04-06-2017 10:07 AM
I agree with InfiniteNothing that this would be a nice feature for applications, without needing to build an installer. Here's my solution: in your application setup, on the Destinations category, add a new location called errors. Specify it as <yourAppDir>\user.lib\errors. Go to Source File Settings, highlight MyErrors.txt (or whatever) and specify location as errors. Build. Instruct your customers to overwrite the entire <yourAppDir> with the new one you provide, which will now include a user.lib subdirectory with a sub-subdirectory called errors, with your error file.
04-07-2017 11:40 PM
You lost me at "instruct your customers". That's just not going to fly. It's just crazy that something on your block diagram isn't really in your code.
04-10-2017 08:36 AM
Fair enough. My customers are all internal to my company, and engineers, so this works for me. But I agree this isn't really good enough for prime time.
10-05-2018 05:22 AM
"It's just crazy that something on your block diagram isn't really in your code."
Referring to this I have the question, what is the function of the error rings on the block diagrams? Is it only for readability of the block diagrams?
10-05-2018 08:34 AM
@Madottati wrote:
"It's just crazy that something on your block diagram isn't really in your code."

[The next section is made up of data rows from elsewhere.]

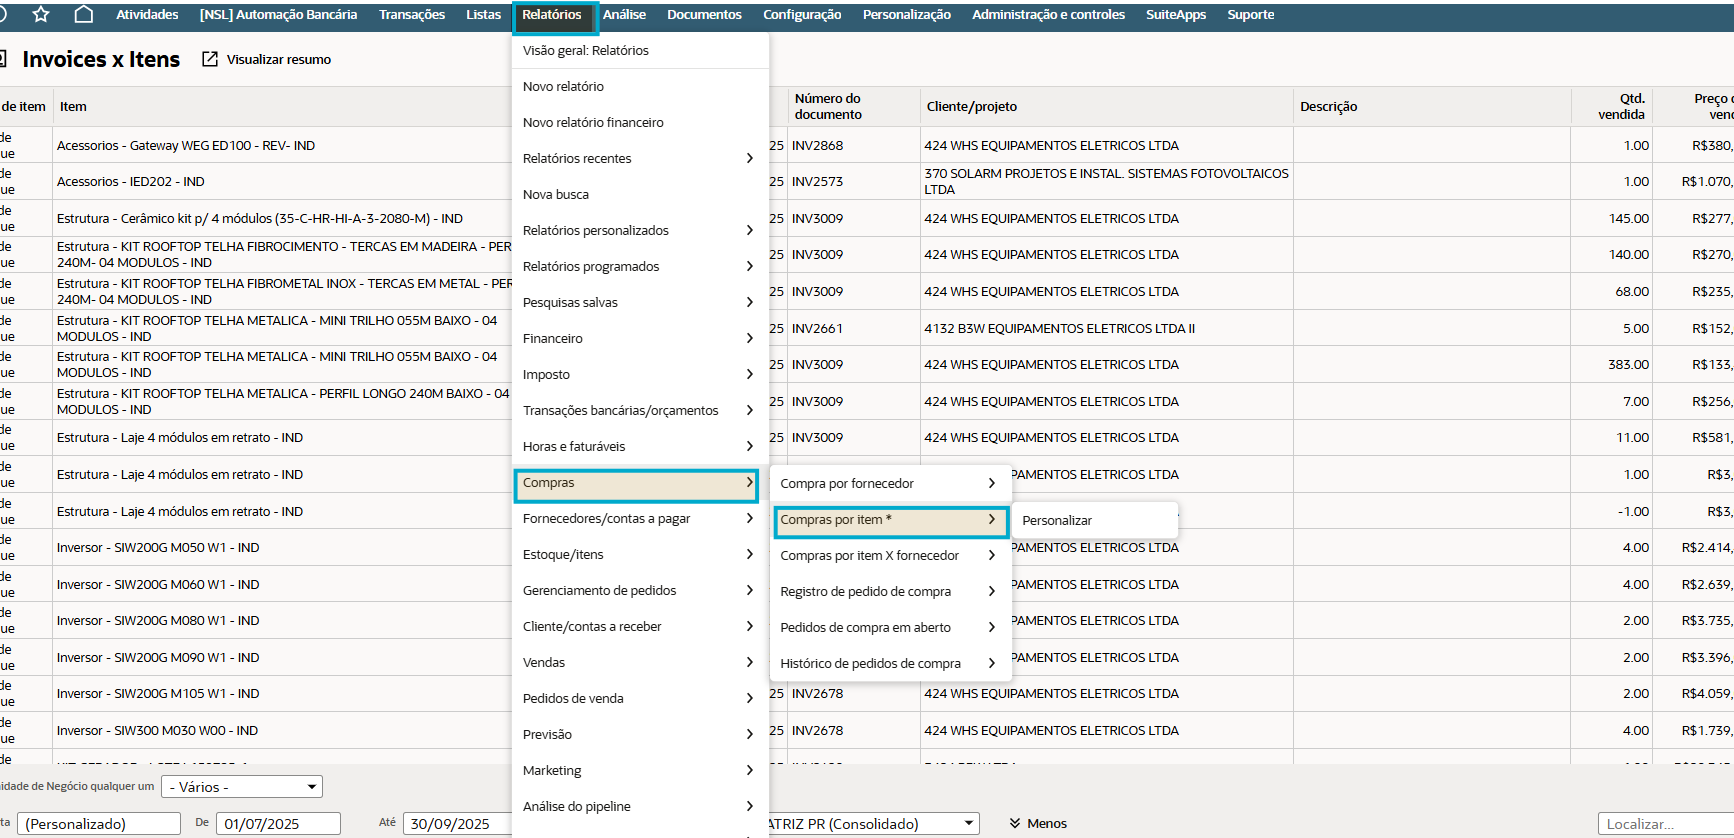The image size is (1734, 838).
Task: Go to the Home icon
Action: [84, 14]
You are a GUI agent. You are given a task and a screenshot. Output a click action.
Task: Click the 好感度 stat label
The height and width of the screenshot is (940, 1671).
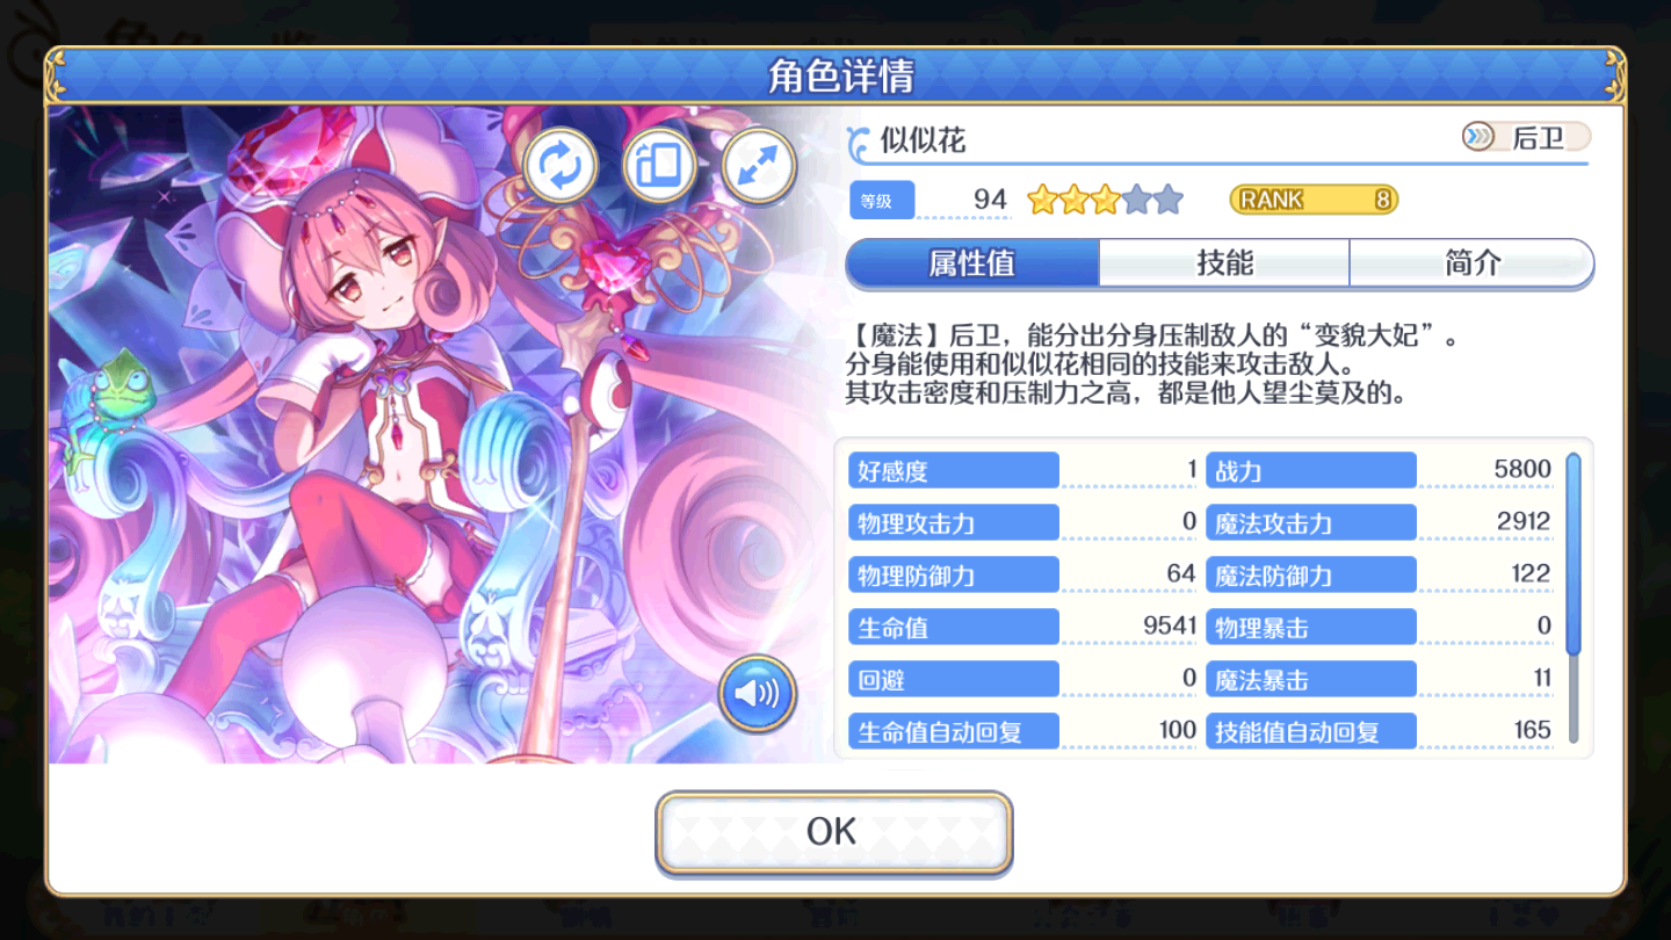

Referring to this I have the question, what is the function of the error rings on the block diagrams? Is it only for readability of the block diagrams?
Yes, the error ring populates its selections from files ending in "_errors.txt" in specific folders.
Then extends error selection with definable custom codes with format specifier support that are saved elsewhere embedded in code.
_errors.txt can't use format specifies. The text protocol and parsing routines were define ages ago...and are really .... let's give NI something of a break and describe it as "Arthritic "
NXG will improve that according to prophecy.